Parallel Xceleration Library (PXL)

PXL is the core runtime library for XCENA SDK. It provides APIs to manage device resources, load compute kernels, and execute parallel operations on XCENA hardware.

PXL Architecture Overview

Development Workflow

XCENA SDK enables offloading computation to CXL memory accelerators:

flowchart TD
    subgraph PrepareOffloading[Prepare Offloading]
        direction LR
        OffloadingApplication[Offloading Application] --> |Build|ComputeKernel[Compute Kernel]
    end
    
    subgraph Accelerator
        direction LR
        Processor <--> |Process Kernel|CxlMemory[CXL Memory]
    end

    PrepareOffloading ==> |Load| HostApplication[Host Application]
    HostApplication <--> |API Call| RuntimeLibrary[Runtime Library]
    RuntimeLibrary <--> |Control| Processor
    RuntimeLibrary <--> |Allocate| CxlMemory
    HostApplication <--> |Data Access| CxlMemory

Development Steps:

  1. Write Compute Kernel (MU code)
  2. Write Host Application (PXL API)
  3. Build both components
  4. Execute on hardware or emulator

Core Capabilities

Resource Management:

  • Allocate/free device memory
  • Allocate/free compute resources
  • Query available resources

Kernel Execution:

  • Load compiled kernel binaries
  • Launch parallel operations
  • Synchronize execution

Kernel Programming Basics

Before using PXL APIs, understand MU kernel development fundamentals.

Essential Requirements

Include Header:

#include "mu/mu.hpp"

Register Host-Callable Functions:

void my_kernel(int* data, int size) {
    // Kernel code
}

MU_KERNEL_ADD(my_kernel);  // Required for host to call this function

Constraints

  • Parameters: Maximum 9 parameters per kernel function
  • Heap Size: 3MB limit
  • Stack Size: 64KB limit

Getting Task Index

For pointer-based execution, use mu::getTaskIdx():

void parallel_kernel(int* data, int size) {
    uint32_t taskIdx = mu::getTaskIdx();
    int offset = taskIdx * size;
    // Process data[offset...offset+size]
}

PXL Overview

Please refer to PXL C++ API docs for more details. PXL Object Hierarchy

Context

A Context manages device memory resources and holds overall information about the device.

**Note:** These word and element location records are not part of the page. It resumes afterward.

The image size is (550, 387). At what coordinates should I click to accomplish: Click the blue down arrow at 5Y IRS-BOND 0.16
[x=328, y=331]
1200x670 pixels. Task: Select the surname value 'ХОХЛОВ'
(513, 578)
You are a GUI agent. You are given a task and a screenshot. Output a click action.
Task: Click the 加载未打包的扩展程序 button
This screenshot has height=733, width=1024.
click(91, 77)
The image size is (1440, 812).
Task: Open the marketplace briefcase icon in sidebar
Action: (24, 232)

  1. Allocate / Free device memory resources.
    auto ptr = context->memAlloc(size);
    context->memFree(ptr);
    
  2. Check device resources
    printf("Remain memory in device %d = %d\n", deviceId, context->remainMemorySize());
    printf("Remain sub in device %d = %d\n", deviceId, context->remainSub());
    
  3. Allocate / Free device compute resources by creating Job.
    auto numSub = 4;
    auto job = context->createJob(numSub);
    

Job

The Job manages device compute resources and offloads user applications to the device. A Job is composed of one or more Sub units, which are the fundamental compute resources on XCENA devices for executing user applications.

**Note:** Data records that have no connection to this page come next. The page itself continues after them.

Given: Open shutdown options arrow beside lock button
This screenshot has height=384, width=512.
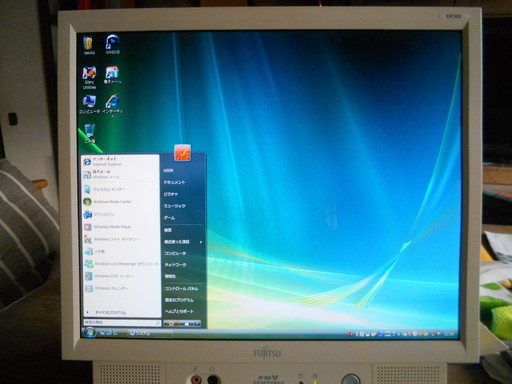Looking at the screenshot, I should point(197,323).
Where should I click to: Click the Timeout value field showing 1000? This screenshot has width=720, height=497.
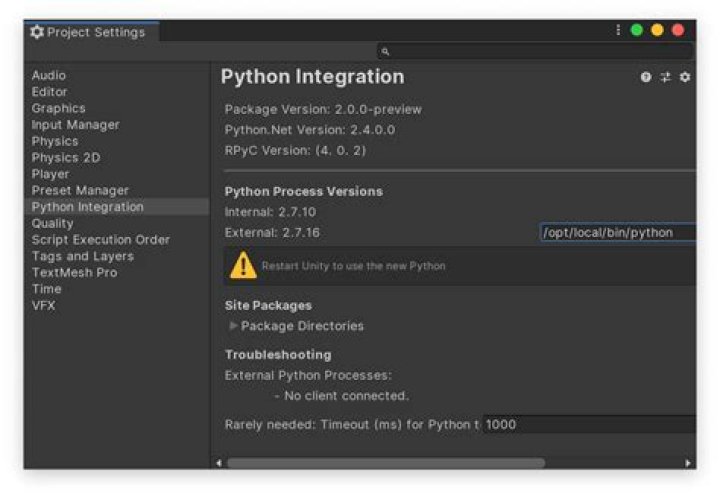click(x=588, y=425)

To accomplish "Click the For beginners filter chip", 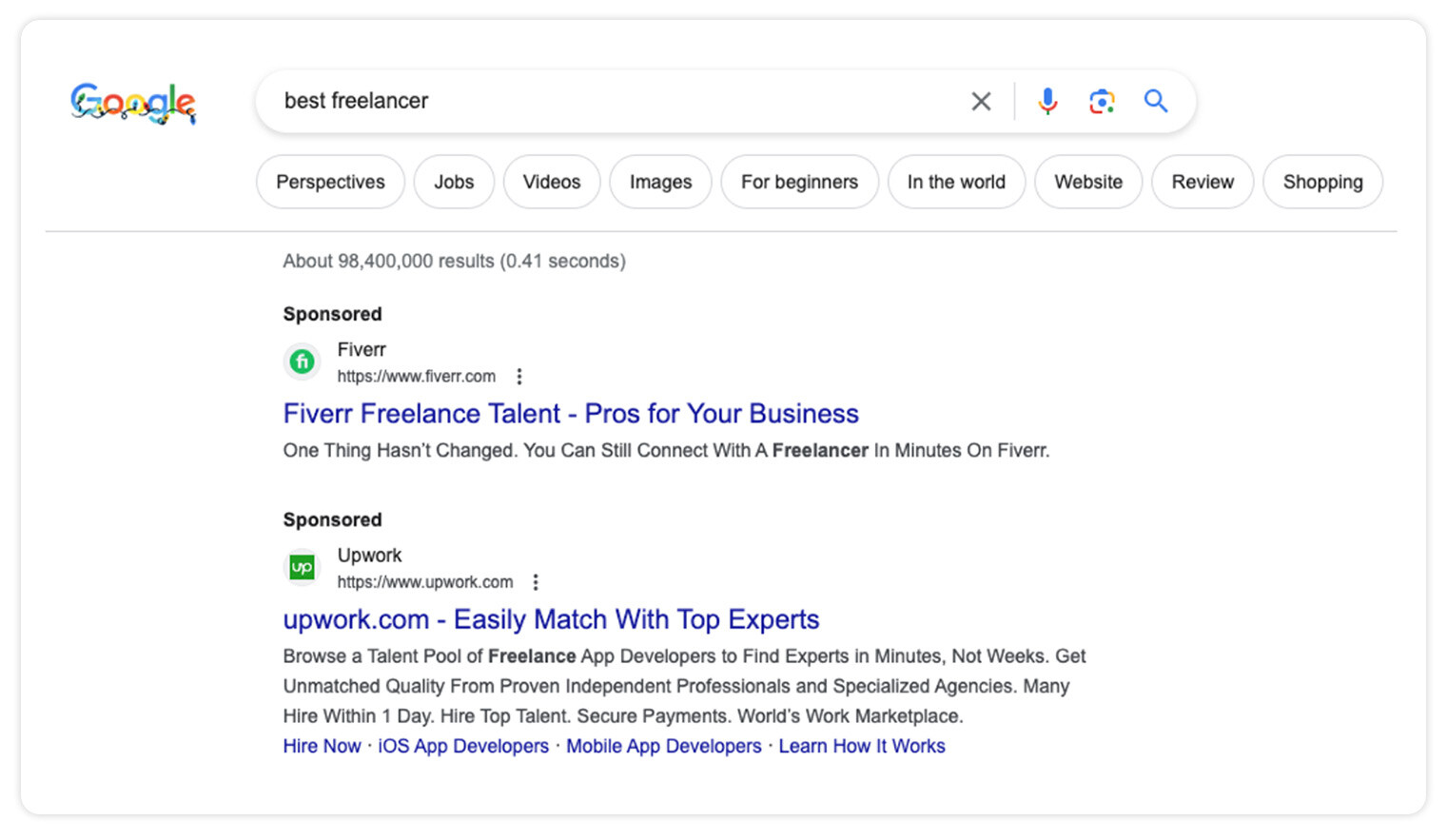I will pos(799,182).
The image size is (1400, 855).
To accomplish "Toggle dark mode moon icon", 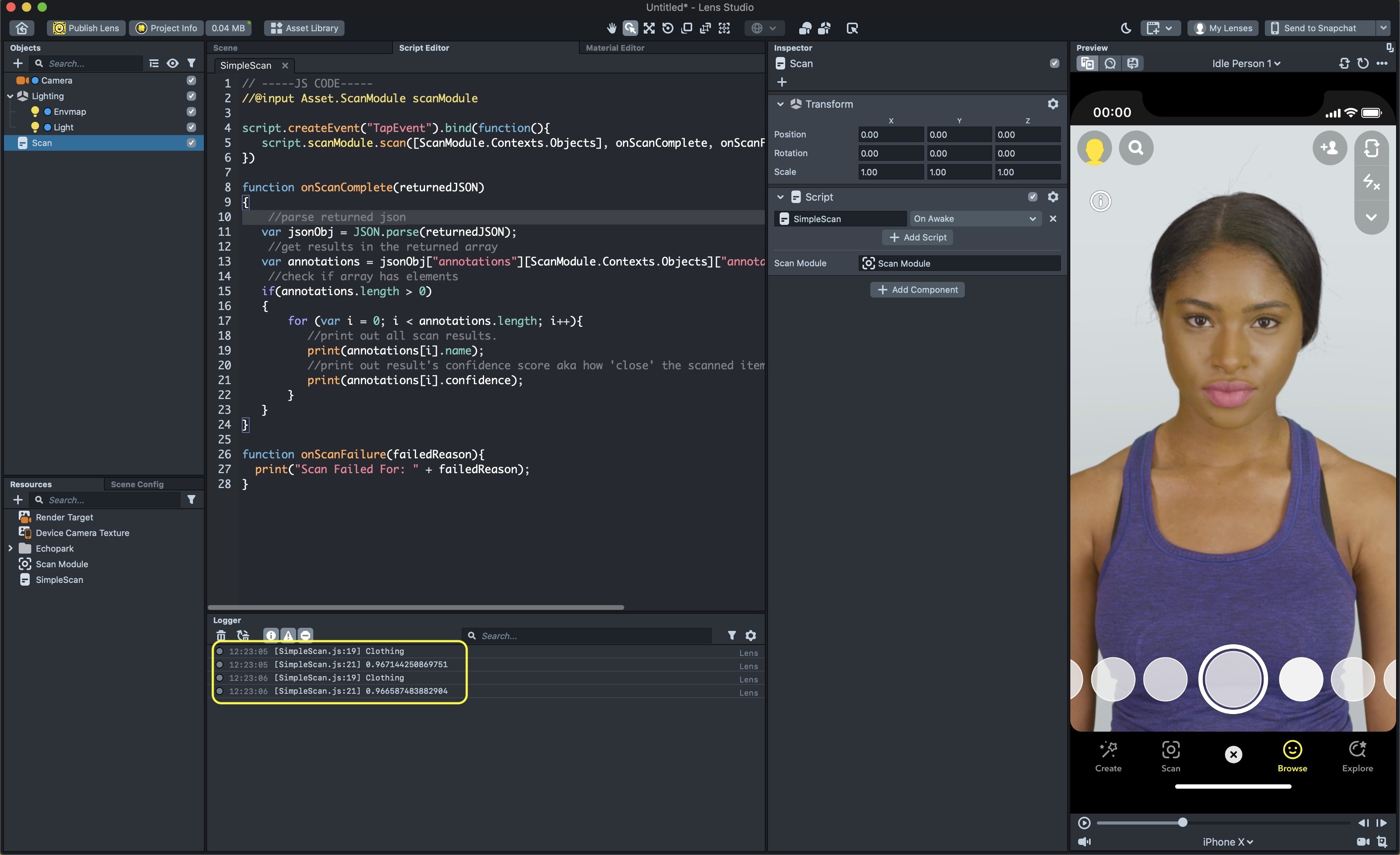I will 1125,28.
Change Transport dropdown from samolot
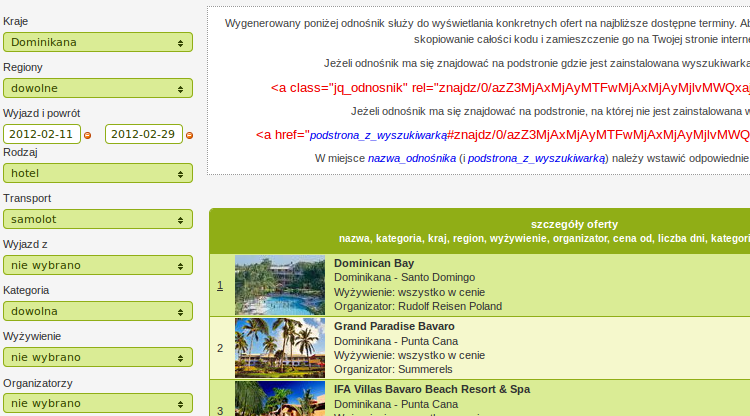 [x=98, y=219]
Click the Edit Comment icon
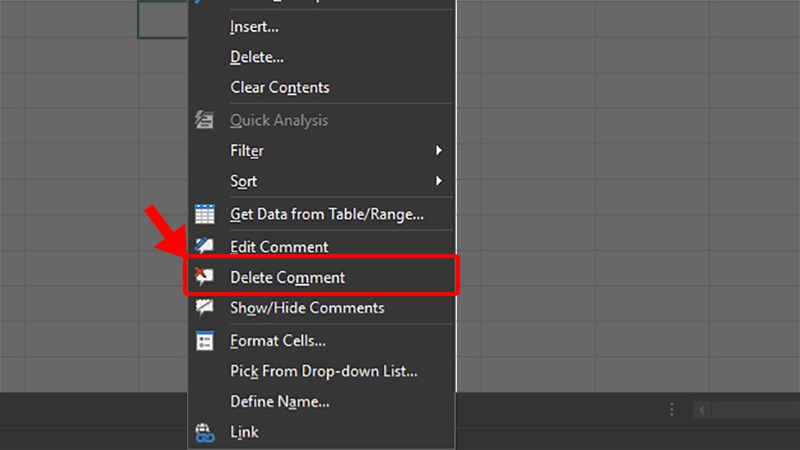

  1. Load a binary file into the device.
     const char* filename = "mu_kernel.mubin";
     auto muModule = pxl::createModule(filename);
     job->load(muModule);
    
  2. Allocate / Free device compute resources.
     // allocates additional Sub to current job.
     auto numSub = 2;
     auto ret = job->subAlloc(numSub); // return false if there is no remaining sub to assign current job.
    
  3. Create Map.
     auto testCount = 1024 * 1024;
     auto muFunc = muModule->createFunction("mu_main"); // name of mu_kernel main.
     auto map = job->buildMap(muFunc, testCount);
    

Map

The Map is responsible for executing a map operation on a given job. It provides methods to set input and output arguments, set the batch size, and synchronize the execution. The map operation can be executed by calling the execute method.

map->execute(...) takes up to 10 arguments, which should be a C++ fundamental type, a device memory pointer allocated from the Context, or a NDArray.

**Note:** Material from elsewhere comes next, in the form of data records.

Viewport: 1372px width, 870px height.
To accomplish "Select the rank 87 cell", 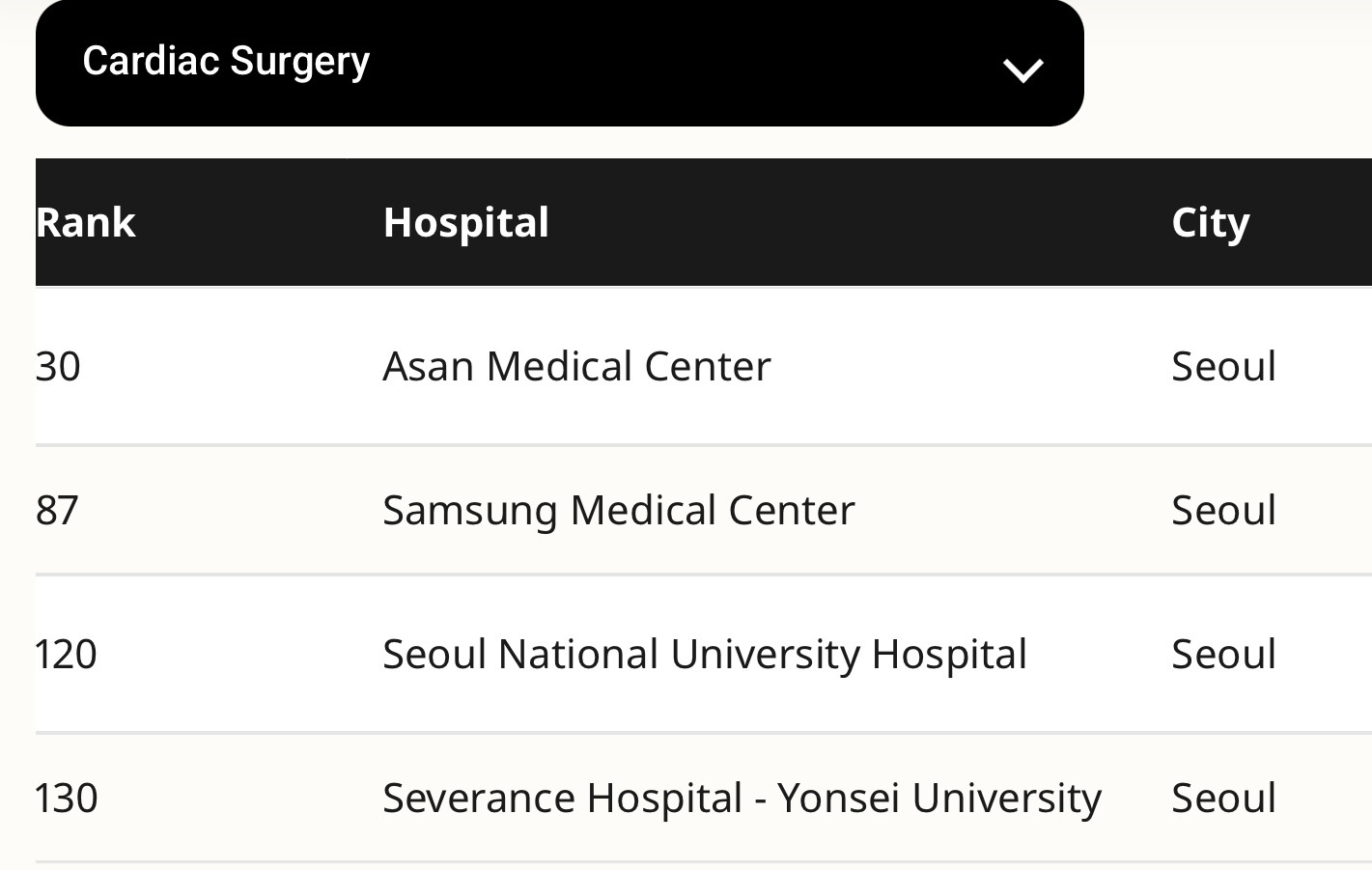I will coord(57,511).
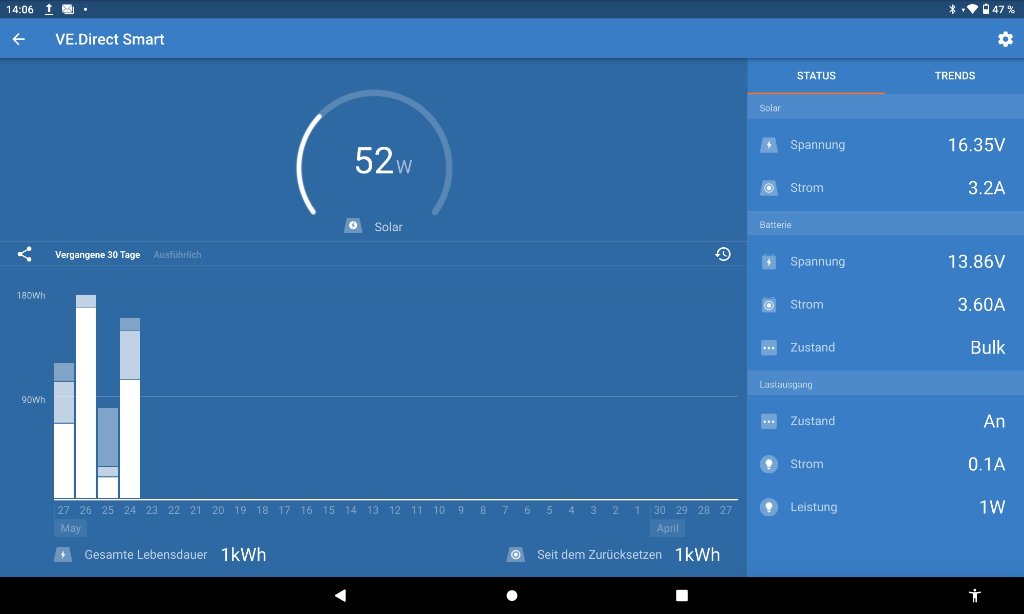Image resolution: width=1024 pixels, height=614 pixels.
Task: Tap the Gesamte Lebensdauer icon
Action: tap(63, 554)
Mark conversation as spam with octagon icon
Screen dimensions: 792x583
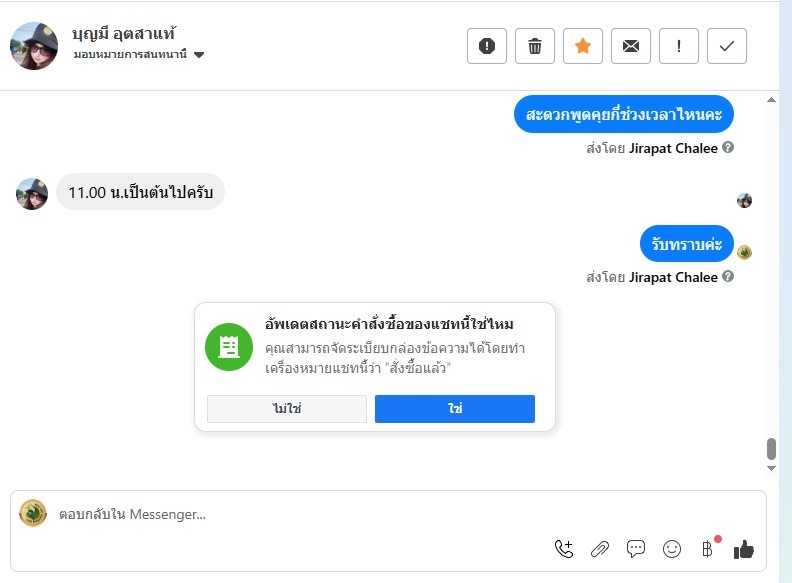(487, 46)
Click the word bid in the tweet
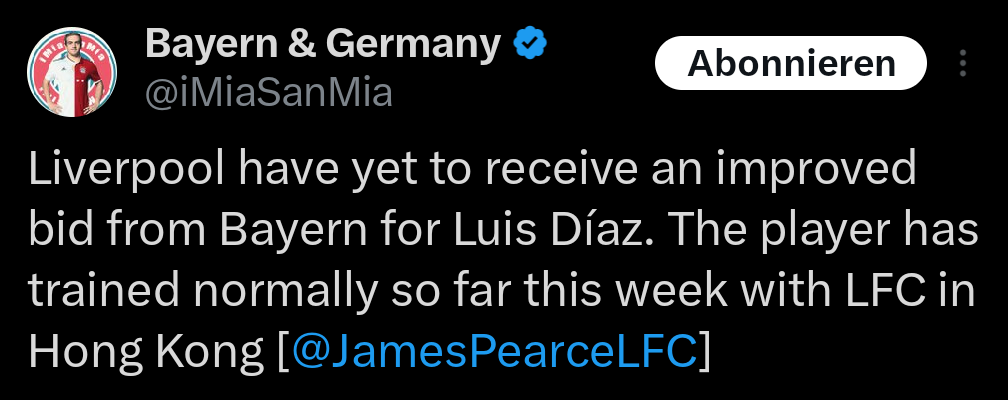Viewport: 1008px width, 400px height. click(58, 230)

There are two main ways to launch operations with Map:

  1. Launch with NDArray: The NDArray defines the type and shape of the array so that Map can appropriately distribute array elements to each MU. The Map operation divides the array argument into equal chunks and distributes the sliced chunks to the MU threads. Launch with NDArray

  2. Launch with Pointer: When using a device memory pointer or C++ fundamental type, these arguments are distributed identically to all MU threads belongs to assigned Sub. In MU kernel code, the user needs to reference the appropriate memory address with taskIdx, obtained by calling mu::getTaskIdx() function. Launch with Pointer

Module and Function

The Module represents MU kernel binary compiled by provided MU compiler. The Function points to the starting function when the user launches offloading job on the device. The Module provides an interface for accessing functions within a module. It also provides information about the module’s binary path and the number of functions it contains.

Module and Function

const char* filename = "mu_kernel.mubin";
auto muModule = pxl::createModule(filename);
auto sortFunc = muModule->createFunction("bubbleSort");
auto searchFunc = muModule->createFunction("binarySearch");